- The task
Rescale the part that opens with the line containing "Identify the location of signature-phone-row: (123)" and closes with the line containing "(926, 391).", restating those lines with their requests and leaving out the pictures. Multiply each coordinate in the answers by 1.1 and round to whole numbers, rounding halves up.

- Data to use

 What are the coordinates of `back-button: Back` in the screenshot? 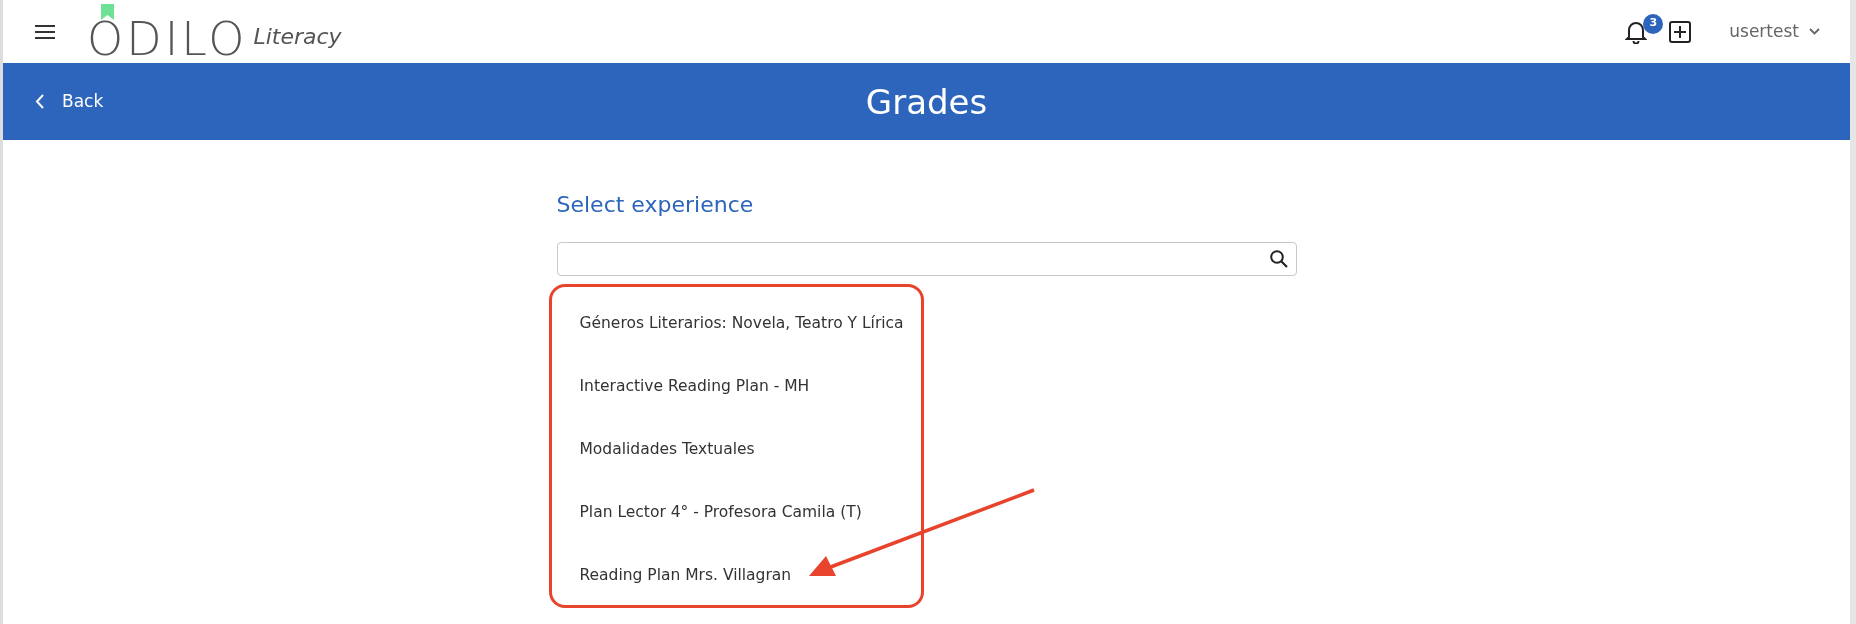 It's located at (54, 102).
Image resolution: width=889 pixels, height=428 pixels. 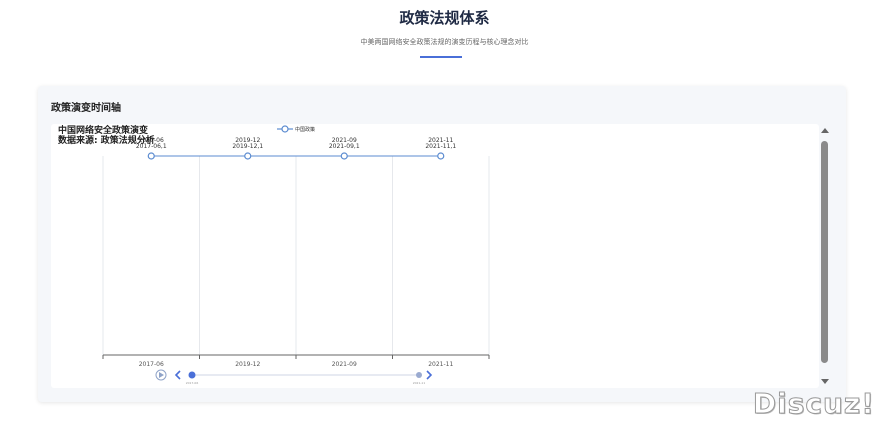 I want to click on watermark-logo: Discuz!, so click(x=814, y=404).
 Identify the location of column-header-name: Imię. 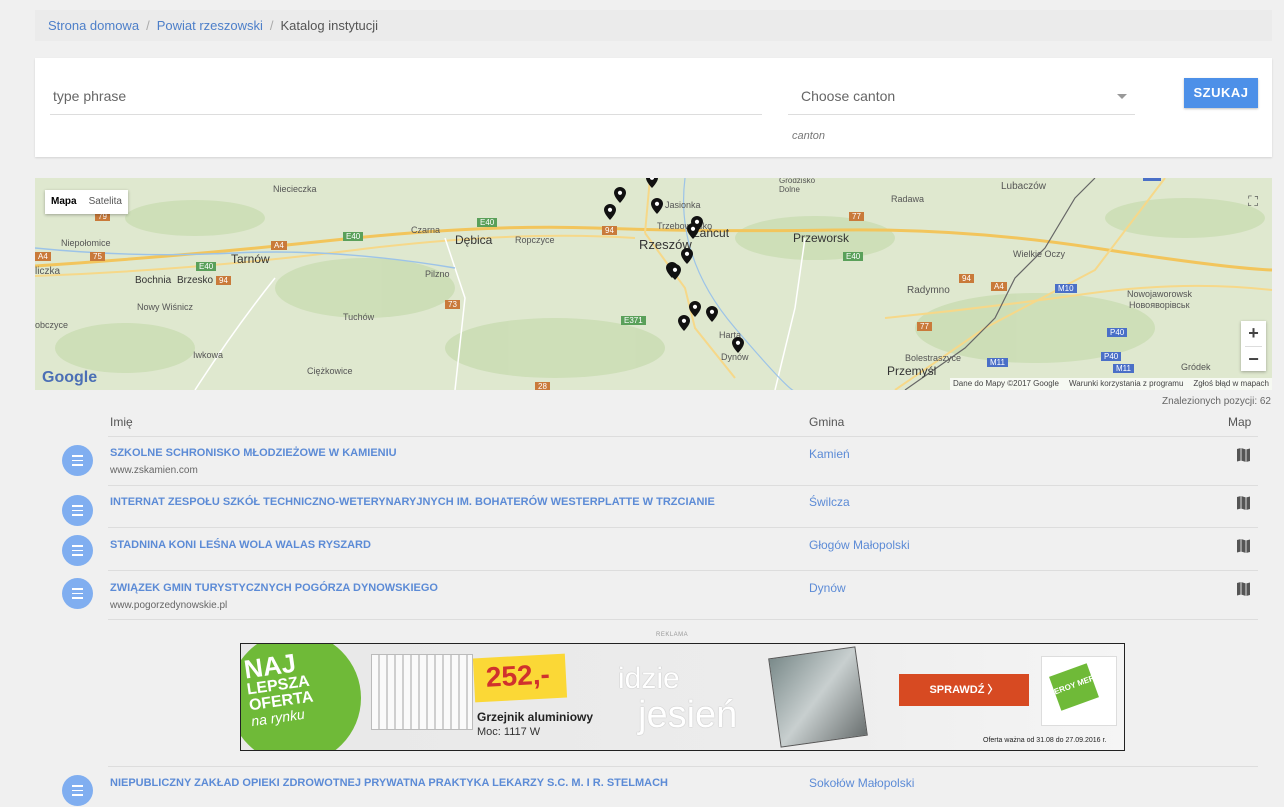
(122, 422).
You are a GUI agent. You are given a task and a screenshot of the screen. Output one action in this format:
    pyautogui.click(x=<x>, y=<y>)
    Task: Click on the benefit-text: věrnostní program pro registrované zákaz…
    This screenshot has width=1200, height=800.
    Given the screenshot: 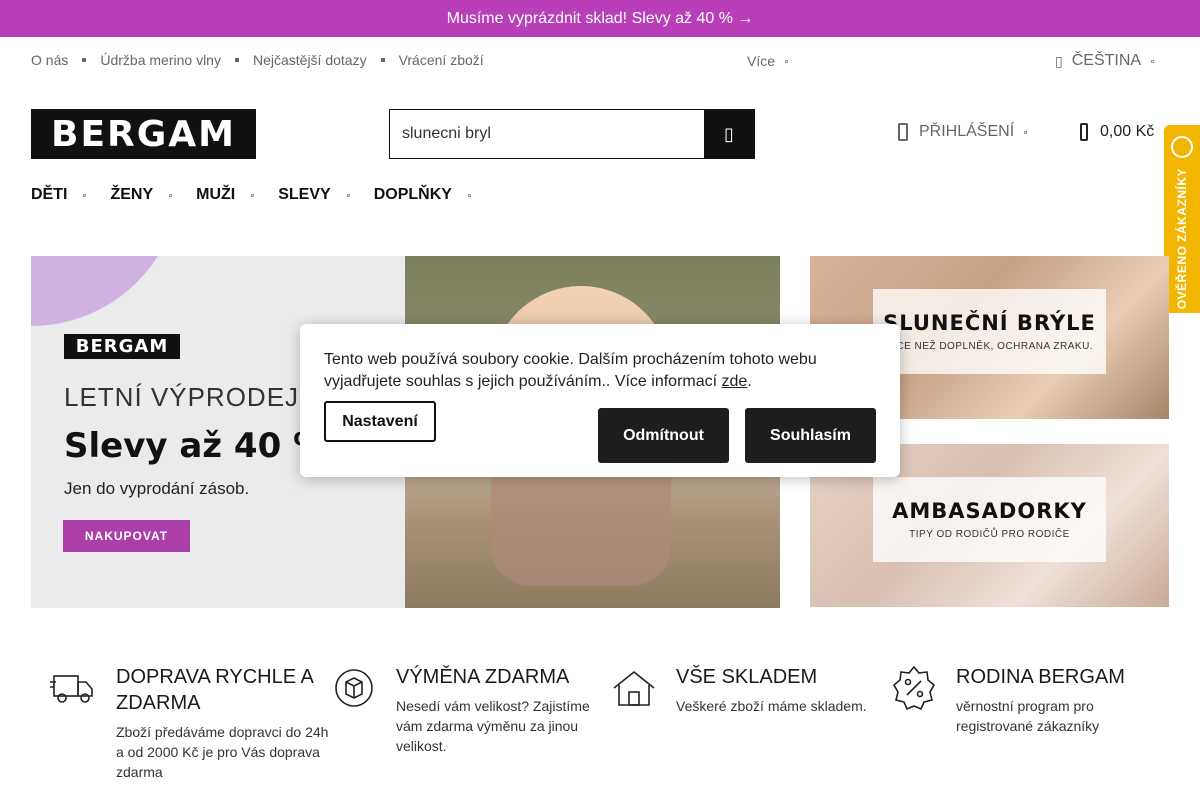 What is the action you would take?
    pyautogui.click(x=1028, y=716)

* * *

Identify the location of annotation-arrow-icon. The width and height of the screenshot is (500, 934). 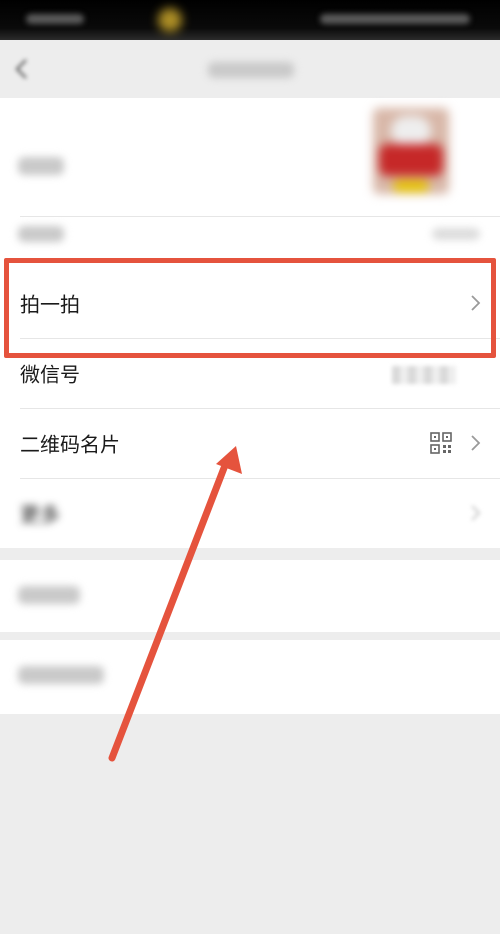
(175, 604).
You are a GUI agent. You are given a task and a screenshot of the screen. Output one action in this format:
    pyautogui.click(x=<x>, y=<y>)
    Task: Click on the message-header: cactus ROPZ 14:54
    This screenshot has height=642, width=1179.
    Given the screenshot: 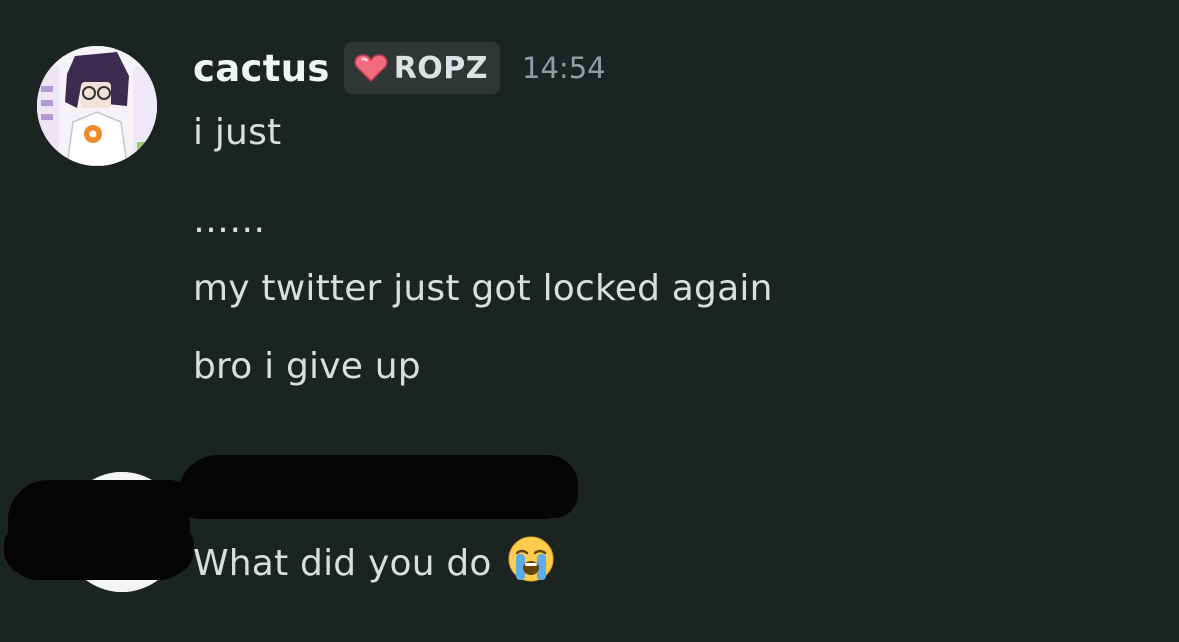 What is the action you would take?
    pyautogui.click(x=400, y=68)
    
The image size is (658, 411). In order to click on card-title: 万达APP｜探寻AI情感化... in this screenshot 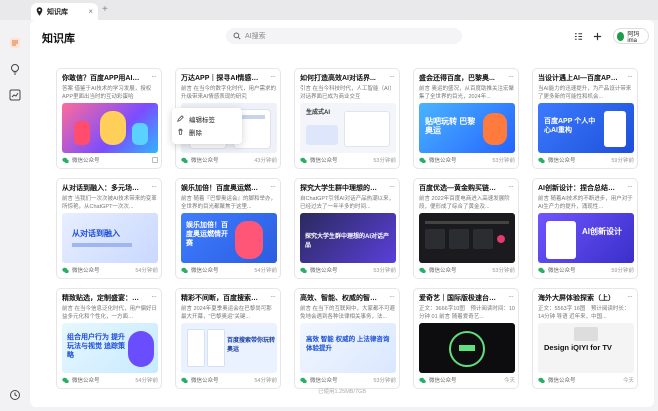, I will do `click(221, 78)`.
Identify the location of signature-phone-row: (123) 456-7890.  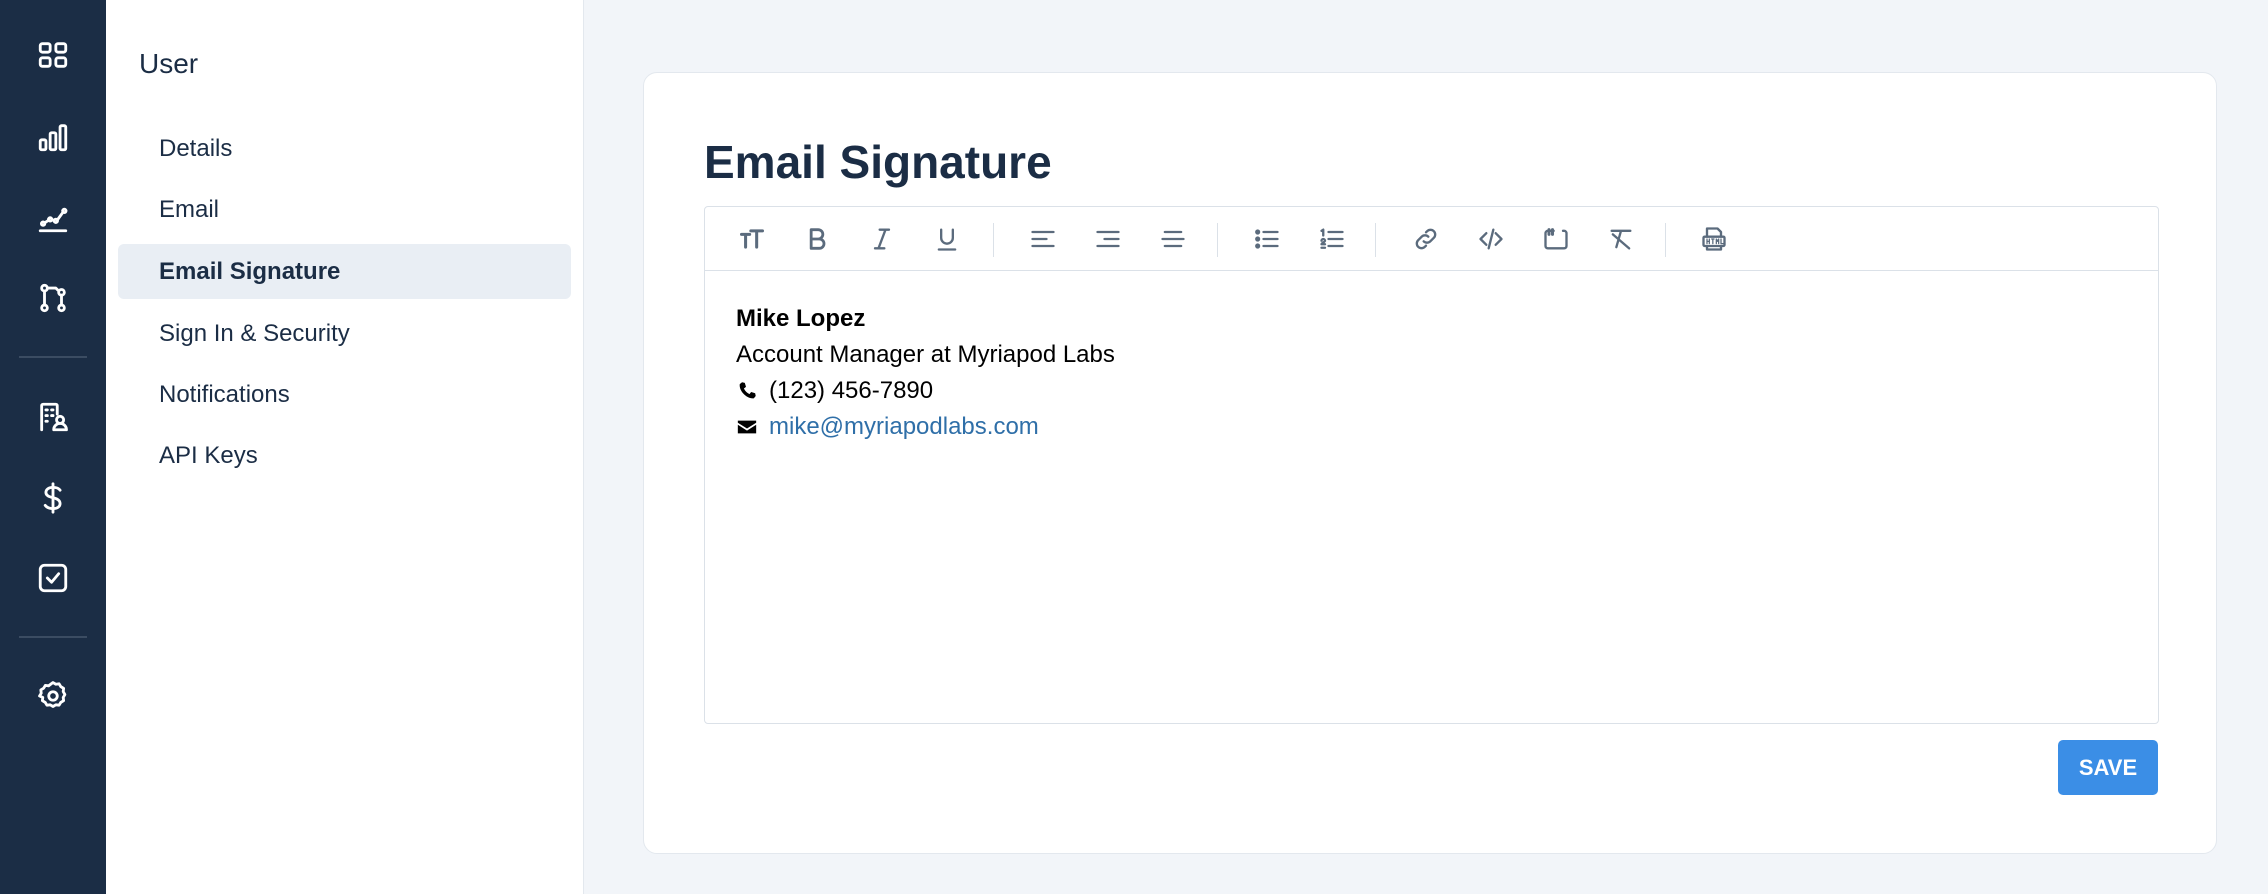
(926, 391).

- The answer
Identify the location of signature-phone-row: (123) 456-7890.  
(1019, 430).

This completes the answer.